2008/05/27

Getting Ripped Off Again

Happy Duopoly

Here's an interesting article worth a read.
Ever wondered why you pay $3 for a toothbrush at Woolies and Coles when a toothbrush costs all of 20c to produce, after packaging?

The latest market research from this bureau into the price of toothbrushes, arising from a trip to the local Coles supermarket last night, showed there was one item - an Oral B toothbrush - ''on special'' at $3.99, down from $5.25.

When you consider that you can buy a whole set of steak knives from the $2 shop for $2, forking out $3.99 for a toothbrush is about as ''special'' as being pick-pocketed.

And of one thing you can be sure, Woolies pricing will not be far from the Coles mark. Most toothbrushes it seems are still manufactured in the US, Germany and even Switzerland so first-world costs are factored into the price. Besides, trust and branding are paramount with a product one puts into one's mouth. Hence the brand premium.
For some time I've noticed I've been paying some insane prices for some pretty basic things at the supermarket. One of the first to really tick off my radar was toothbrushes. How can bits of molded plastic with bits of brush be that expensive when an ipod nano is like 200bucks? It just doesn't make any sense in a world where manufactured goods should be getting cheaper.

Anyway, the other thing that I've noticed over the years is that Woolworths shares have been considered very good shares to own for some time, and that reputation would not have happened had they not been turning extraordinary profit over a sustained period. Even allowing or a 4-5% inflation in the last year, some of the prices they are charging for staples such as rice or fruit and veggies is a little outlandish. The article then goes on to talk about this:
In 1975, Woolies had 17.7% of the branded grocery market and Coles had 17.5%. Franklins, the third player, had 4.8%, wholesaler Davids had 6.3% and the numbers trailed off from there with the state-based supermarket chains which were swallowed up in the 1990s.

Remember Composite Buyers (3.3%), Foodland (1.7%), IHL (4.1%), QIW (5..6%) and TIW in Tasmania? Half the market was small, family owned supermarkets and corner stores.

In 1975, the dominant chains - Woolies and Coles - controlled 35% of the market. Now they control 80% - roughly 43% to Woolies and 37% to Coles. You won't hear that from them though. Neilson stopped providing figures in 1995 after being leant on by Woolies.

As demonstrated by the ACCC inquiry, Woolies and Coles prefer to use their own, specially concocted, measure to evaluate market share. ''Share of stomach'' it is called. And it is sheer nonsense. Woolies relied on research from retail data consultant Anthony Dimasi to come up with its ''share of stomach'' research. It also commissioned Dimasi.

Their argument is that Woolies competes against the local hotdog stand, restaurants and any other vendor of foodstuffs, presumably the lady who sells fairy floss at the local fete too.

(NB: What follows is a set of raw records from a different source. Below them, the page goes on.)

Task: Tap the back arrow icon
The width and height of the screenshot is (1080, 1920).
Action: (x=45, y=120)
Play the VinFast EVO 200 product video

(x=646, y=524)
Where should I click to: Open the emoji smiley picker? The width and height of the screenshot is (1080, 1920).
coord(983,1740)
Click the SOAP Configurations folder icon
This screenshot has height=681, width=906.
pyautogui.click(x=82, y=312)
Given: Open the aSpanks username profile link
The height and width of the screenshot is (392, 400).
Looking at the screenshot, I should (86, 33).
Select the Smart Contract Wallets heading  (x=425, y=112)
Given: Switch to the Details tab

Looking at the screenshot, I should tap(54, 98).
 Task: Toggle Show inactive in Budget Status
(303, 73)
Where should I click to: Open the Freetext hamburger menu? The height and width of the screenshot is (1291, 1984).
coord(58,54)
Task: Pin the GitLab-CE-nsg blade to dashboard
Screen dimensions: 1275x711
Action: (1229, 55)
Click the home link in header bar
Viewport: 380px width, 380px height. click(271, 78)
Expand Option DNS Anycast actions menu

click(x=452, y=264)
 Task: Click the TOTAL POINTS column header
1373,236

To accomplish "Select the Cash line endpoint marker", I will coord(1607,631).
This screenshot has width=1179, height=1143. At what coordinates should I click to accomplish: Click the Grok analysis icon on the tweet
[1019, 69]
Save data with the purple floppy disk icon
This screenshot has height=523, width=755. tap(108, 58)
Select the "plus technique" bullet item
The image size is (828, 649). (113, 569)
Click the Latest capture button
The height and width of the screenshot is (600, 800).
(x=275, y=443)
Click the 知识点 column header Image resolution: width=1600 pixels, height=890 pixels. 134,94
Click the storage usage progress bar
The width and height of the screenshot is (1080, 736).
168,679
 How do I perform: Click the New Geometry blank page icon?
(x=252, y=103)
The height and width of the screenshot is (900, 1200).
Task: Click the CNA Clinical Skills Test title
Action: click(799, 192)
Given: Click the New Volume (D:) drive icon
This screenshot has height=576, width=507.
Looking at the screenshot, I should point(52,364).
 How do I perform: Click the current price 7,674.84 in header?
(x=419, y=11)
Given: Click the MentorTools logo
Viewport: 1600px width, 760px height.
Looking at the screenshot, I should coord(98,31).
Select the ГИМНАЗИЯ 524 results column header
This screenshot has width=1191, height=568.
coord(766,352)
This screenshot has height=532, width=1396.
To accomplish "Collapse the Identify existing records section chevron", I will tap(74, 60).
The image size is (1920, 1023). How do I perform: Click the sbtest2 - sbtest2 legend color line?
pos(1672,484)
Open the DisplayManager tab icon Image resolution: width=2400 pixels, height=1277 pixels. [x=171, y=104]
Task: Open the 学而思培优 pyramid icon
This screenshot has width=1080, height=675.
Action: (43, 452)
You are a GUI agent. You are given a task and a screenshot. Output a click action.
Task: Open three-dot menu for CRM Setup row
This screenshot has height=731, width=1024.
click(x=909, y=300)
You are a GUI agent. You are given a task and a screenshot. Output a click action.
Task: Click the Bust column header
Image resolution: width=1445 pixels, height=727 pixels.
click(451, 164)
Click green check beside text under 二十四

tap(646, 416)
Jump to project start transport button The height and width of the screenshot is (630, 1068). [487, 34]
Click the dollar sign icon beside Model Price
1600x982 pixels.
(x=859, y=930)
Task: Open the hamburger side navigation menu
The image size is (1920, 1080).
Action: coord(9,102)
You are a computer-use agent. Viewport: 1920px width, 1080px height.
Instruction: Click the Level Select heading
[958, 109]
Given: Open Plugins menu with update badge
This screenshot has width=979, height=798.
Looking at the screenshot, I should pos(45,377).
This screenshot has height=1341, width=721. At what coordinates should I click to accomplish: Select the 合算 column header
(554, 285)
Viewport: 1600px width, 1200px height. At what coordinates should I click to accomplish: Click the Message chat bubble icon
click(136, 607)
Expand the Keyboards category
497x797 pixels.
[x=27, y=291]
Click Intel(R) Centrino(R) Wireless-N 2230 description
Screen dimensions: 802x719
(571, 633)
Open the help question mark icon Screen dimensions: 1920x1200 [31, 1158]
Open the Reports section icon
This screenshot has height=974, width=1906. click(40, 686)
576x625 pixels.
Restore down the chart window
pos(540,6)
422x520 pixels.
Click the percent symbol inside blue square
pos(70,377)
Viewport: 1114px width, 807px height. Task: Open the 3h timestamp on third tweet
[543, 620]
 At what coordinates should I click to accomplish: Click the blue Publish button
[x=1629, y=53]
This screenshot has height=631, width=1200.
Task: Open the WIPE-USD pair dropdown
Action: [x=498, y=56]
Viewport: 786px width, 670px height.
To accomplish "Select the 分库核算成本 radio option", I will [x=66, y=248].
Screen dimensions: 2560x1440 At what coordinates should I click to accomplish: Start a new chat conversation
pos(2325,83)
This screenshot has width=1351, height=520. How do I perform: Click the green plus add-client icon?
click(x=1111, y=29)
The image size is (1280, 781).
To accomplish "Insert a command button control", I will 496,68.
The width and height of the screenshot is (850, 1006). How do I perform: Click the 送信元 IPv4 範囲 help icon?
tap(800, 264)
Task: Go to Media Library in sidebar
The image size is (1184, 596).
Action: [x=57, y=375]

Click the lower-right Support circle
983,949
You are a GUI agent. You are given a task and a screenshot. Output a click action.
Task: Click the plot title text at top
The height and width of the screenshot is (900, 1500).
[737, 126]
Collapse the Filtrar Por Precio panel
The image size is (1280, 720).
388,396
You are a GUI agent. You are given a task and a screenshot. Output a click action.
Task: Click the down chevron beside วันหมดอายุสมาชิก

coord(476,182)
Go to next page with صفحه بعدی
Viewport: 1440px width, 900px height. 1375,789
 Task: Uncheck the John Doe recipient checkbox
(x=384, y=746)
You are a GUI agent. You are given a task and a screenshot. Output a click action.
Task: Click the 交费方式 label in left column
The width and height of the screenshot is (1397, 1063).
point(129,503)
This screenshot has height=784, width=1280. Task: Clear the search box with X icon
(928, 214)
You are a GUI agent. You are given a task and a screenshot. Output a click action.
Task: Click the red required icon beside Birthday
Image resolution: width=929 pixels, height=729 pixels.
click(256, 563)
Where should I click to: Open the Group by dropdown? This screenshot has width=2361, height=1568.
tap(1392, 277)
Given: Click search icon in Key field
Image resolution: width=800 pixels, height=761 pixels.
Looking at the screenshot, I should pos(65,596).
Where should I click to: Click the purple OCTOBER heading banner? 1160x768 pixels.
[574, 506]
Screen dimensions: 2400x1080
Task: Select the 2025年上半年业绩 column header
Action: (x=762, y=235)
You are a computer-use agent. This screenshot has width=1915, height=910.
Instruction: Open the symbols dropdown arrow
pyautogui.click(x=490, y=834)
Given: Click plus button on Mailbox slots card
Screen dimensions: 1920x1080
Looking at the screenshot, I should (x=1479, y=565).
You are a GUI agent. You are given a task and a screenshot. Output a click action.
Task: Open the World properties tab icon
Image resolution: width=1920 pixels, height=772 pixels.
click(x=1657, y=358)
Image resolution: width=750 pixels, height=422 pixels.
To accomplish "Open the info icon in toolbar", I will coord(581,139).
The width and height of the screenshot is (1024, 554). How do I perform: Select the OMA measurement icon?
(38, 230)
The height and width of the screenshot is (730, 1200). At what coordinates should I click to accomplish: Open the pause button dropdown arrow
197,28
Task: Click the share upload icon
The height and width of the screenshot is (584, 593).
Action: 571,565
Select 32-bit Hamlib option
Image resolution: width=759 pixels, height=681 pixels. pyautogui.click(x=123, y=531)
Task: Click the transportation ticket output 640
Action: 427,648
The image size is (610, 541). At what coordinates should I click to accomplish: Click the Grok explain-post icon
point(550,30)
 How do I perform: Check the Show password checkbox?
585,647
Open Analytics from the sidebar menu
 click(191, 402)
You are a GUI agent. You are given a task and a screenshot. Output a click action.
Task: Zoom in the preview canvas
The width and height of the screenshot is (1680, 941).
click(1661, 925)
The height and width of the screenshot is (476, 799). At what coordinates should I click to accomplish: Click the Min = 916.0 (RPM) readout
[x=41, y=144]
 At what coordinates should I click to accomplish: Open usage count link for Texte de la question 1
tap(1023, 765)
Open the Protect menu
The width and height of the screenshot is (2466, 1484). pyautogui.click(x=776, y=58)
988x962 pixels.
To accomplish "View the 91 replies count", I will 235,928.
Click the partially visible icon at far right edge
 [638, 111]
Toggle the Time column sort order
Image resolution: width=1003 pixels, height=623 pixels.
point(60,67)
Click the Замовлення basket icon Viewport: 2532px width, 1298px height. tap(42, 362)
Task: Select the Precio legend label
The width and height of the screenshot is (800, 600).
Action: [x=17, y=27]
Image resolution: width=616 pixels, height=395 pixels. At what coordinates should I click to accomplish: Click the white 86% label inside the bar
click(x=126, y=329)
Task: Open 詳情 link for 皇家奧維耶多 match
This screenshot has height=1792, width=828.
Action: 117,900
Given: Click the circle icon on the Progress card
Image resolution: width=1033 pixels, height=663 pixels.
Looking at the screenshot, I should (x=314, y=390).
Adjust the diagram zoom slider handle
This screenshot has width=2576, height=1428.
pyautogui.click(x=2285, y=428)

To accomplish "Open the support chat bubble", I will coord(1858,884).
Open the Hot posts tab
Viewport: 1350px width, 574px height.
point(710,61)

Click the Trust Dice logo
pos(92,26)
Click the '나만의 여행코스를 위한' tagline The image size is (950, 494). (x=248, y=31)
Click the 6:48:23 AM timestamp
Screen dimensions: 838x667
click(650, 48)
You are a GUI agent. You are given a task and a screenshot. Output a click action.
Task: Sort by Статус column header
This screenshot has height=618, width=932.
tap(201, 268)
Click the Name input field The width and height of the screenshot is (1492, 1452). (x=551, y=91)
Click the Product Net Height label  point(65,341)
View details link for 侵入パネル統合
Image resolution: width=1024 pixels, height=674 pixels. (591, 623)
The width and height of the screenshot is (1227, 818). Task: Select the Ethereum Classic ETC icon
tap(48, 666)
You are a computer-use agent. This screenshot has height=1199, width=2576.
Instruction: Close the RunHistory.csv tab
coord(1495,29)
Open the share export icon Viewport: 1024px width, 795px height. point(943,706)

The reality is that Woolies and Coles stores are in every town in the country and when a customer walks in there to buy packaged groceries that customer is highly likely to buy fresh food - okay, recently unfrozen food - too, for the sake of convenience.

Almost everyone goes to Woolies and Coles to buy packaged groceries and while some consumers may buy their fairy floss elsewhere, they will spend most of their food dollar at one of the two chains.

And the pricing is neck and neck. See the table attached from retail trade publication, Retail World. The most result pricing for a broad basket of goods, calculated this month, shows Woolies's basket cost $100.22 and Coles $101.04.
It's a little bit like the banking sector. If you really want to win back your banking fees, you need to own shares in your own bank and collect the dividends. If you want to win back some of the money disappearing in your grocery bills, you have to own shares in Woolworths and Coles.

The crappy thing is, there's so little competition now, they can afford to dictate the price and even if there isn't collusion, there may as well be collusion because a Duopoly like this simply does not have to make concessions. Unless the government is willing to break up such duopolies - which they clearly are not - then these artificial prices are here to stay. The joke is that we have a government that's been elected to help 'working families', but they won't even do the most basic things that could help them. I didn't think my inner glow in seeing a Labor Government would vanish so fast, but it has.